In most African cultures, women are required to get married when they come of age.
In Mauritania, girls as young as seven are placed on a strict fattening diet in a practice called Leblouh.
The process involves feeding children copious amounts of porridge and couscous among other meals to fatten them so that they can be chosen for marriage. The community views heavier women as pretty and as a sign of wealth and the slim counterparts as a shame to the family.
Leblouh is intimately linked to early marriage and often involves a girl of five, seven or nine being obliged to eat excessively to achieve female roundness and corpulence, so that she can be married off as young as possible.
Girls from rural families are taken for leblouh at special “fattening farms” where older women, or the children’s aunts or grandmothers, will administer pounded millet, camel’s milk and water in quantities that make them ill.
A typical daily diet for a six-year-old will include two kilos of pounded millet, mixed with two cups of butter, as well as 20 litres of camel’s milk.
“The fattening is done during the school holidays or in the rainy season when milk is plentiful,” said M’baye. “The girl is sent away from home without understanding why.

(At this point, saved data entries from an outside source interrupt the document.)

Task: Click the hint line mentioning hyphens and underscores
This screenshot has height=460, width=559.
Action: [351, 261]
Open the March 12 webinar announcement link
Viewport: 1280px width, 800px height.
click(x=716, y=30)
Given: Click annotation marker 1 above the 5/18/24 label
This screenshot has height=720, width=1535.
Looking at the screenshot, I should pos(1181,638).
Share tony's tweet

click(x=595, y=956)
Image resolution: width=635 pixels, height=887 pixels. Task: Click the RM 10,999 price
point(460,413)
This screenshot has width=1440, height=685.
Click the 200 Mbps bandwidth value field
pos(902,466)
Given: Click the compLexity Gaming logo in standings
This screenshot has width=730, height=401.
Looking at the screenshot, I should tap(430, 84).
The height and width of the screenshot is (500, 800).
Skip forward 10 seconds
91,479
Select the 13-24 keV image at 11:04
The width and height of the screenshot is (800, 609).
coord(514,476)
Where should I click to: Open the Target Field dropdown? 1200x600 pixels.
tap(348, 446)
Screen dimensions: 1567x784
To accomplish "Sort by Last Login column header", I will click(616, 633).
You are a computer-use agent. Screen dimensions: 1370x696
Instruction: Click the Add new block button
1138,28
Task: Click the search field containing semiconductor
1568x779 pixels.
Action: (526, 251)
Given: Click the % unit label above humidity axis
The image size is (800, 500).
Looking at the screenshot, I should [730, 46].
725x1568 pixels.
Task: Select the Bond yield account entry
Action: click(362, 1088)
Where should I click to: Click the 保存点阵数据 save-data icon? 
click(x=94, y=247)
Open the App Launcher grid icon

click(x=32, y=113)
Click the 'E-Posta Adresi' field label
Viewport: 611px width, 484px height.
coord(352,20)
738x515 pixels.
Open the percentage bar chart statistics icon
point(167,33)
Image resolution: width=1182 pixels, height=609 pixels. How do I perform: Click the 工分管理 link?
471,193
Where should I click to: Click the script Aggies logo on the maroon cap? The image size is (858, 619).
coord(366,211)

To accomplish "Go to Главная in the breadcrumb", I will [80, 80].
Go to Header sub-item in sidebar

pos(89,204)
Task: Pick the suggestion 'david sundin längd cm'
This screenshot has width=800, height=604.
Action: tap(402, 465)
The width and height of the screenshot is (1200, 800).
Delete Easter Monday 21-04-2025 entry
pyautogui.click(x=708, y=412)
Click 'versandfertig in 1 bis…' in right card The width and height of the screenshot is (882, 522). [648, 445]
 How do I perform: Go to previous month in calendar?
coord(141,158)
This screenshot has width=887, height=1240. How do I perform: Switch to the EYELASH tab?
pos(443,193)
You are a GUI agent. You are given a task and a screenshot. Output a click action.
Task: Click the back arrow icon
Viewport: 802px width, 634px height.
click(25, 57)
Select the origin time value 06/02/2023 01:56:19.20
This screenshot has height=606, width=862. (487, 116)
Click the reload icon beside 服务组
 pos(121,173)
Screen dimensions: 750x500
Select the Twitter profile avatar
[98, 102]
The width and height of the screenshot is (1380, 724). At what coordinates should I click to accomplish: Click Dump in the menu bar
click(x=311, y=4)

She suffers but is told that being fat will bring her happiness. Matrons use sticks which they roll on the girl’s thighs, to break down tissue and hasten the process.”
“In Mauritania, a woman’s size indicates the amount of space she occupies in her husband’s heart,” said Mint Ely, head of the Association of Women Heads of Households. Recently, the practice has come under scrutiny, with rights activists stating that it exposes the girls to heart problems and diabetes, according to Reuters.